--- PROBLEM 1 ---
Reproduce the rows word for word, everything from the line containing "Open the 3D 对象 folder icon" down to the line containing "tap(117, 288)", with both of those lines included.

# Assignment 2: Getting data from Twitter API

For working on this assignment, the easiest way is to log into the [datahub.berkeley.edu](http://datahub.berkeley.edu). If you have a @berkeley.edu email address, you already have full access to the programming environment hosted on that site. 

## 1. Intro

Twitter collects a *lot* of data. Ranging from tweets themselves, to data about users, to data about likes and other interactions, Twitter basically records everything that happens on their website. Lucky for data scientists like ourselves, Twitter also shares that data with us! In this assignment, we're going to use Twitter's API to analyze retweet statistics, demographics, and some other data too! 

## 2. Importing Libraries

Other people are also interested in analyzing Twitter data, so there's been work done here already. That means other folks have developed useful collections of code — called libraries — which handle a lot of parsing and data management, so that we don't have to. Since these libraries are published online, we have access to all that hard work too! That means we can use code from those libraries to handle all the complicated Twitter models, so we only have to worry about the actual analysis (which is the fun part).

Stored data entries
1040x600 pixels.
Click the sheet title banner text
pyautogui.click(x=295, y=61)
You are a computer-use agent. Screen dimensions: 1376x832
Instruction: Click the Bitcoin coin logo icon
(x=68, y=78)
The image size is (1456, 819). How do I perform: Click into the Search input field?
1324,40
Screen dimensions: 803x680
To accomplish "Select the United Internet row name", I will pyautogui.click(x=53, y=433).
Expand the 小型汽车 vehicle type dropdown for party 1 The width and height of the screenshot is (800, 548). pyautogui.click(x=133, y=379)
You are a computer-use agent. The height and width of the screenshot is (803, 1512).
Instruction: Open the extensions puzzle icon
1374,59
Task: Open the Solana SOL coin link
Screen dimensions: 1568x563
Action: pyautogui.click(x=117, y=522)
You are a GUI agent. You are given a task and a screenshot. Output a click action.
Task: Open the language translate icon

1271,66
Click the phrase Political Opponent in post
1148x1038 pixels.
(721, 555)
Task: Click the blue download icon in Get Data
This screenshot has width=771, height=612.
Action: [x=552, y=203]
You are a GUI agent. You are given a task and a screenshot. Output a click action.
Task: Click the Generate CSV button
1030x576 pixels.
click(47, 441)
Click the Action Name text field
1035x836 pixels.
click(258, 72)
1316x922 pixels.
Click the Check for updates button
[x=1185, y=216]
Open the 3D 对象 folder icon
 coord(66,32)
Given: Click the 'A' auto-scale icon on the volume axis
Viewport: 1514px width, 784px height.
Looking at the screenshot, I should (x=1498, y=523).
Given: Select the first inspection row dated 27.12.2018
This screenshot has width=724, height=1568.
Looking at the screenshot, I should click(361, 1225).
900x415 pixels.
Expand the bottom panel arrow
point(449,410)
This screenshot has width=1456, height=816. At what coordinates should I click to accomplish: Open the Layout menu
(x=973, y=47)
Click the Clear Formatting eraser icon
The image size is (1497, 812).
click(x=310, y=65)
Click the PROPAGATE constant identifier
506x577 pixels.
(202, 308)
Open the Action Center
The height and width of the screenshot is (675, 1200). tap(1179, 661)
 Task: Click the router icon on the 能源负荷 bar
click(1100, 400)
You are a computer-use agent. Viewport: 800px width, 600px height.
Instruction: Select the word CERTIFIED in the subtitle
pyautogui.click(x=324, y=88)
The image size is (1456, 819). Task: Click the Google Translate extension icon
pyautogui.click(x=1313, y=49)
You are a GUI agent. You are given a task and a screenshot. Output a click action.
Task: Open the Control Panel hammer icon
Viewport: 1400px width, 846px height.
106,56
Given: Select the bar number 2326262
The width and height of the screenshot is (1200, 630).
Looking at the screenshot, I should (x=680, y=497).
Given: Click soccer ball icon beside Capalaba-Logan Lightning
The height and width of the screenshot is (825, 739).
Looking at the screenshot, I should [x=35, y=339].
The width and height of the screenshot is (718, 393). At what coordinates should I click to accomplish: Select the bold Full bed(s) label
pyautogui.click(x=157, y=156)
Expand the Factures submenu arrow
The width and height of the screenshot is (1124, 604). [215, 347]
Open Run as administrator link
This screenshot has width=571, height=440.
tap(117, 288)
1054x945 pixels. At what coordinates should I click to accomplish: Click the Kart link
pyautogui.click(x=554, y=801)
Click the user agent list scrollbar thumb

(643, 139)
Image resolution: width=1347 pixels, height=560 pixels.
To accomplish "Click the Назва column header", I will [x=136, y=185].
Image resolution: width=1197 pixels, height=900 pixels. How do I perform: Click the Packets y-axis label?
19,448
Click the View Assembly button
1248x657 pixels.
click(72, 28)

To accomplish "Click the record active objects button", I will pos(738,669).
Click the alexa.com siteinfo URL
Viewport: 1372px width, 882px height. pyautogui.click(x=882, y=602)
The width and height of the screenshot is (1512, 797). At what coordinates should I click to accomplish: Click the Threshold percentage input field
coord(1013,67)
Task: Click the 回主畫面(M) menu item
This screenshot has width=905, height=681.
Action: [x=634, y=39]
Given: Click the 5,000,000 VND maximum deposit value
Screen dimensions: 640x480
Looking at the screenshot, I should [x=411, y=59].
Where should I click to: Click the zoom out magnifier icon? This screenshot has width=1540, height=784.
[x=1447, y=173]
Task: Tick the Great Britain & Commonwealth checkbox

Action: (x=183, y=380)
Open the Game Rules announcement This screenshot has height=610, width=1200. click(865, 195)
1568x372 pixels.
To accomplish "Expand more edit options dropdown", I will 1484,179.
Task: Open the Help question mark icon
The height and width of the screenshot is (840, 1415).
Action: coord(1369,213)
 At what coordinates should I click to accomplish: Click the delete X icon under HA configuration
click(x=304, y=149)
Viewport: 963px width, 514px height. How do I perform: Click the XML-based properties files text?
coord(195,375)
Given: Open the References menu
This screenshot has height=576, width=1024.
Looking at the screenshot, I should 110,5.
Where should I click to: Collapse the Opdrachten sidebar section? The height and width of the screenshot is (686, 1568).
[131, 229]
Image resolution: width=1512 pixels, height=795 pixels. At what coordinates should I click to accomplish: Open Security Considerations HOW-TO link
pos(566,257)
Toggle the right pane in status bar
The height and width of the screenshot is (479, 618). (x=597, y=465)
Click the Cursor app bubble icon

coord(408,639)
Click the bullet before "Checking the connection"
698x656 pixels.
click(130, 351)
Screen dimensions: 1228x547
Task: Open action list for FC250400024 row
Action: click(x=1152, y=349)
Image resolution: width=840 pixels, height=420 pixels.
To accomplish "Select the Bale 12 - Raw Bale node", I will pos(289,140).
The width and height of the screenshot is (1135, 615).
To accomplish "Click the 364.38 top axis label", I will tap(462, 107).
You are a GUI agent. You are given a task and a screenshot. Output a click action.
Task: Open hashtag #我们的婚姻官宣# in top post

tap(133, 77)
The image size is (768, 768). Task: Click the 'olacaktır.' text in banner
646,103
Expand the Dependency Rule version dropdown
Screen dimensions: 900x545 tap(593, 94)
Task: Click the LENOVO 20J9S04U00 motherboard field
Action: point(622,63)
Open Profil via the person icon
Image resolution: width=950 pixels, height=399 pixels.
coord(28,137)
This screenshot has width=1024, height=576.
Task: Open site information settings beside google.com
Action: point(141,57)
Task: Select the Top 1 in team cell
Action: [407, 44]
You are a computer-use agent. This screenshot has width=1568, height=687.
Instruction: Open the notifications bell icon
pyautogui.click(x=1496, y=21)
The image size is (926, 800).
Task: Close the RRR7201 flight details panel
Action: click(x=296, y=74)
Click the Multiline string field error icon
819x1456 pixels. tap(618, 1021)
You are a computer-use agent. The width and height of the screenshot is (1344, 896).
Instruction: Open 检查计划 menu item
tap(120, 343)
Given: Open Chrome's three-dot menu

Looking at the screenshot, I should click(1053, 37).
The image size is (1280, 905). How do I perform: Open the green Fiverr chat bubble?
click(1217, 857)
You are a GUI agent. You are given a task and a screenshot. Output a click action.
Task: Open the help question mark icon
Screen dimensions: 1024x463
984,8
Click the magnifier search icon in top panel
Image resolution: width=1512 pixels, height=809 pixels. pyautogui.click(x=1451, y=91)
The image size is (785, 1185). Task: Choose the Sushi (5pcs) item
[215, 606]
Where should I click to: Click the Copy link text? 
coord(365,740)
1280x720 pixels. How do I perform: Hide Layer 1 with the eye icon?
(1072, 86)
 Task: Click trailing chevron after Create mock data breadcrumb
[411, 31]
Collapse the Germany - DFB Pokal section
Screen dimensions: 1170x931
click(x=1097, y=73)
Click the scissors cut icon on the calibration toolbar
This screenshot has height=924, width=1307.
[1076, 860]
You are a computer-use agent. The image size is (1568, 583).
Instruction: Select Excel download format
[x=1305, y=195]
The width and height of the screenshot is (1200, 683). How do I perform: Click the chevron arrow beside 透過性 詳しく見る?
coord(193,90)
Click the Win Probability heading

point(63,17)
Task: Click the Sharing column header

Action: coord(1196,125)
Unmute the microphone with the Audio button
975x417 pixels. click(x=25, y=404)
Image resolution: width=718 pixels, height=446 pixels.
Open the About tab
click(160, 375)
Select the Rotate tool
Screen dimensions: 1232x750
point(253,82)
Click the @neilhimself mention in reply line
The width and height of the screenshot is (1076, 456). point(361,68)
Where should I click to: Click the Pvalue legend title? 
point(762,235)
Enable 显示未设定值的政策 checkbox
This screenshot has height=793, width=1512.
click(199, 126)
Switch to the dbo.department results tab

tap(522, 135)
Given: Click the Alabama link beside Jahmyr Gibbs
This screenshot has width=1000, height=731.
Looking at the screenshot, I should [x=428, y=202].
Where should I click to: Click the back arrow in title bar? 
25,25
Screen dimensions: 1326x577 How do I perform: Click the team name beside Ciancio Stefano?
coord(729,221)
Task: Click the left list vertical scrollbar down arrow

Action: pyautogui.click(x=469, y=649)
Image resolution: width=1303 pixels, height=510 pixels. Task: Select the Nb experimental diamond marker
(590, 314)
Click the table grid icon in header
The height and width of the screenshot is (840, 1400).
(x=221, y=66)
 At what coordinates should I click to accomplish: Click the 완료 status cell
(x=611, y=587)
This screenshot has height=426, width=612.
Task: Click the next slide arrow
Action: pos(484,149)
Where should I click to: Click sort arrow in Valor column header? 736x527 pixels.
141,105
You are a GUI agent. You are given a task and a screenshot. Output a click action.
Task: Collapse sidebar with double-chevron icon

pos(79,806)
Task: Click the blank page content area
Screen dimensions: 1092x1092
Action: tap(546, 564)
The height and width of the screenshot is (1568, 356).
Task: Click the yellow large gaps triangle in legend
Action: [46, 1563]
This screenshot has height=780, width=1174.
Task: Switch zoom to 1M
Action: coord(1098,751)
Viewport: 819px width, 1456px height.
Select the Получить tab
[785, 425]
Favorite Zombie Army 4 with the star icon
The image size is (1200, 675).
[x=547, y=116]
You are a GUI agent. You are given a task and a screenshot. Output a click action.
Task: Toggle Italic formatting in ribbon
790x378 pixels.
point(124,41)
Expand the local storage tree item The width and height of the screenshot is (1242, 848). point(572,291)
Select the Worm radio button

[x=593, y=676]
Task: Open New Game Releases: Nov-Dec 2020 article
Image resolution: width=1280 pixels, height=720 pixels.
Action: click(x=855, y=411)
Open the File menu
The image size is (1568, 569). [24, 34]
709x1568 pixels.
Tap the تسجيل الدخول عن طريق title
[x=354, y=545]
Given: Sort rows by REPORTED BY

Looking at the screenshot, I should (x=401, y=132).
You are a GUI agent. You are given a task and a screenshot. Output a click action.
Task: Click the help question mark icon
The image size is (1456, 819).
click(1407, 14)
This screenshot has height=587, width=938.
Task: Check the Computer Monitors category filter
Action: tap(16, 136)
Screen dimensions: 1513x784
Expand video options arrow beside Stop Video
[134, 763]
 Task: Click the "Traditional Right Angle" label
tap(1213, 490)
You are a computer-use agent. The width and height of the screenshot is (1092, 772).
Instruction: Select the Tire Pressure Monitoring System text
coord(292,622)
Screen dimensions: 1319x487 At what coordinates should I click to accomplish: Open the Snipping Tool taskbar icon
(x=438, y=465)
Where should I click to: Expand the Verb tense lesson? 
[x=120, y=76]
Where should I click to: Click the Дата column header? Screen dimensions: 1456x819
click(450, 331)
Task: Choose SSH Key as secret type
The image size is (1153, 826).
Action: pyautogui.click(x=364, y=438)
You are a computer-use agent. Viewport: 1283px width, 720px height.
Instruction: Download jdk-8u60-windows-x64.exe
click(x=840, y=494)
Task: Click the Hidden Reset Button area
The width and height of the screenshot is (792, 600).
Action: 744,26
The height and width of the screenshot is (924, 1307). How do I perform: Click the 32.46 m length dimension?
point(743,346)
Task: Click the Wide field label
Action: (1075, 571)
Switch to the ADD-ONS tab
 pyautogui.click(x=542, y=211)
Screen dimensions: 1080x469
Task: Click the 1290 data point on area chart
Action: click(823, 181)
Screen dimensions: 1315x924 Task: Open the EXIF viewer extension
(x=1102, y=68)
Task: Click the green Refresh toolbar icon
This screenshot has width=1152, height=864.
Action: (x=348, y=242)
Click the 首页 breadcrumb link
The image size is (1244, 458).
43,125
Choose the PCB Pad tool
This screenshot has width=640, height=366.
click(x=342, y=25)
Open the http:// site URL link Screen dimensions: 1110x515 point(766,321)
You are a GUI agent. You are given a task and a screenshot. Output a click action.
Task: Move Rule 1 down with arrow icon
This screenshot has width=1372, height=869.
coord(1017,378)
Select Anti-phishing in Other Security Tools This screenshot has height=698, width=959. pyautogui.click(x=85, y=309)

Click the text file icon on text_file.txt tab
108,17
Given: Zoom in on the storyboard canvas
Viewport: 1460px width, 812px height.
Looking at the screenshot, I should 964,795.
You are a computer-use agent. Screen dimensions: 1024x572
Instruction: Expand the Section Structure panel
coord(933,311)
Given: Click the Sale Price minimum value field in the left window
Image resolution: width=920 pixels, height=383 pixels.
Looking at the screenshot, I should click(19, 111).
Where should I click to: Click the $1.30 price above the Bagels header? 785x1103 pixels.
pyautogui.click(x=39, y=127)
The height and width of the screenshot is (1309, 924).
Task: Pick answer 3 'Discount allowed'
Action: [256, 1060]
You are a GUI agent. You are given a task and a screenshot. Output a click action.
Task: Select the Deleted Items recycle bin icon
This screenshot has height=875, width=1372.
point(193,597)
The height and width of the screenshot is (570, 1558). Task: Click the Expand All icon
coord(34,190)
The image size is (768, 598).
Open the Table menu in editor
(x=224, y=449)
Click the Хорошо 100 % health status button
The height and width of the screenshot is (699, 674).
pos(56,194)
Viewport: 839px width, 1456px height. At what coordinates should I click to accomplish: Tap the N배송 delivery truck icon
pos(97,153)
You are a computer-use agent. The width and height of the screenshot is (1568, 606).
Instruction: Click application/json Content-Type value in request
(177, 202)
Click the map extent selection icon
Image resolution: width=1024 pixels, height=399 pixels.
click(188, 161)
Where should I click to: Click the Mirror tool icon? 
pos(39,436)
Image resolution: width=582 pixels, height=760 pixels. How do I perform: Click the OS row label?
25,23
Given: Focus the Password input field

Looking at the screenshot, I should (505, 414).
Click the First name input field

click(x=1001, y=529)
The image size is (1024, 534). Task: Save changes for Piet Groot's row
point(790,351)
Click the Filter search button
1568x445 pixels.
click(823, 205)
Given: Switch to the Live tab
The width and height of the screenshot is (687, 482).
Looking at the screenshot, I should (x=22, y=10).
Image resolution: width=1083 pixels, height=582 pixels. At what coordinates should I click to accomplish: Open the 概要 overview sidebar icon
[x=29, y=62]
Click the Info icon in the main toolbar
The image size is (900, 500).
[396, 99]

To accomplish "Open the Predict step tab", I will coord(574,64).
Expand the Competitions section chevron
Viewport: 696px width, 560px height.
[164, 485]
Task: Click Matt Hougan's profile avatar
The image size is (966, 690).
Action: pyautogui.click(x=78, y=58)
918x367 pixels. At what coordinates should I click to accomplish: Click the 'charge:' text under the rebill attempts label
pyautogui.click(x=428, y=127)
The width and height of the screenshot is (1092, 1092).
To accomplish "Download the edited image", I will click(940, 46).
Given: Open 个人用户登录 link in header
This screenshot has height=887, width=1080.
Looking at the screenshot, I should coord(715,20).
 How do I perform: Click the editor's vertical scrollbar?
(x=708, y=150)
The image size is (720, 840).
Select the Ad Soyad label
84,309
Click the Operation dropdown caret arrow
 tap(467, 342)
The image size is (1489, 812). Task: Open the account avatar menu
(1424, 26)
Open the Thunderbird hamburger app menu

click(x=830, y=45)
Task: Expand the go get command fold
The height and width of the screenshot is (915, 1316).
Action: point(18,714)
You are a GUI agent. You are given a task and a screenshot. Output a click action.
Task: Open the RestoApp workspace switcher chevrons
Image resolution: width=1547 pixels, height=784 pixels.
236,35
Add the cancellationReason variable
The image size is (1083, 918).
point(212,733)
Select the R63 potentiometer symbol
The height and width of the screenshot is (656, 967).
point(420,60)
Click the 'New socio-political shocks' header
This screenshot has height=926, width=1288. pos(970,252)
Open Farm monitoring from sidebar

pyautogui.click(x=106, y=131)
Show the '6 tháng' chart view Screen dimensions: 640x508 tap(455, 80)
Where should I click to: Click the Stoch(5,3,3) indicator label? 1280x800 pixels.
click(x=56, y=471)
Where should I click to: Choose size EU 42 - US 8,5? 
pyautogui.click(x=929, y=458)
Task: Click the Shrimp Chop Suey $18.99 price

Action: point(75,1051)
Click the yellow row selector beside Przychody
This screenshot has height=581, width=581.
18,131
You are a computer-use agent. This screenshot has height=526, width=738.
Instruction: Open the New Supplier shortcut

--- PROBLEM 2 ---
Write the next part of the Twitter API assignment, picking up right after its last sentence.

--- WRITTEN REPLY 1 ---
Open the 3D 对象 folder icon
 coord(66,32)
Given: Click the 'A' auto-scale icon on the volume axis
Viewport: 1514px width, 784px height.
Looking at the screenshot, I should (x=1498, y=523).
Given: Select the first inspection row dated 27.12.2018
This screenshot has width=724, height=1568.
Looking at the screenshot, I should click(361, 1225).
900x415 pixels.
Expand the bottom panel arrow
point(449,410)
This screenshot has width=1456, height=816. At what coordinates should I click to accomplish: Open the Layout menu
(x=973, y=47)
Click the Clear Formatting eraser icon
The image size is (1497, 812).
click(x=310, y=65)
Click the PROPAGATE constant identifier
506x577 pixels.
(202, 308)
Open the Action Center
The height and width of the screenshot is (675, 1200). tap(1179, 661)
 Task: Click the router icon on the 能源负荷 bar
click(1100, 400)
You are a computer-use agent. Viewport: 800px width, 600px height.
Instruction: Select the word CERTIFIED in the subtitle
pyautogui.click(x=324, y=88)
The image size is (1456, 819). Task: Click the Google Translate extension icon
pyautogui.click(x=1313, y=49)
You are a GUI agent. You are given a task and a screenshot. Output a click action.
Task: Open the Control Panel hammer icon
Viewport: 1400px width, 846px height.
106,56
Given: Select the bar number 2326262
The width and height of the screenshot is (1200, 630).
Looking at the screenshot, I should (x=680, y=497).
Given: Click soccer ball icon beside Capalaba-Logan Lightning
The height and width of the screenshot is (825, 739).
Looking at the screenshot, I should [x=35, y=339].
The width and height of the screenshot is (718, 393). At what coordinates should I click to accomplish: Select the bold Full bed(s) label
pyautogui.click(x=157, y=156)
Expand the Factures submenu arrow
The width and height of the screenshot is (1124, 604). [215, 347]
Open Run as administrator link
This screenshot has width=571, height=440.
tap(117, 288)

--- WRITTEN REPLY 2 ---
You don't need to worry too much about the code in the next cell. Its purpose is to install libraries that other people have written, so that we have access to them later on.

In [None]:
!pip install tweepy    # This halps us access Twitter data.
!pip install textblob  # This helps us parse text.
!pip install plotly    # This makes it easy to plot graphs.
!pip install nltk      # This is also to parse text.

## 3. Accessing the Data

### Question 1
Follow these instructions to get your keys:
To work on Twitter data, we'll first need two things: a Twitter account, and Twitter keys. Here are the steps to follow:

1. [Create a Twitter account](https://twitter.com).  You can use an existing account if you have one.
1. [Create a Twitter developer account](https://dev.twitter.com/resources/signup).  Attach it to your Twitter account.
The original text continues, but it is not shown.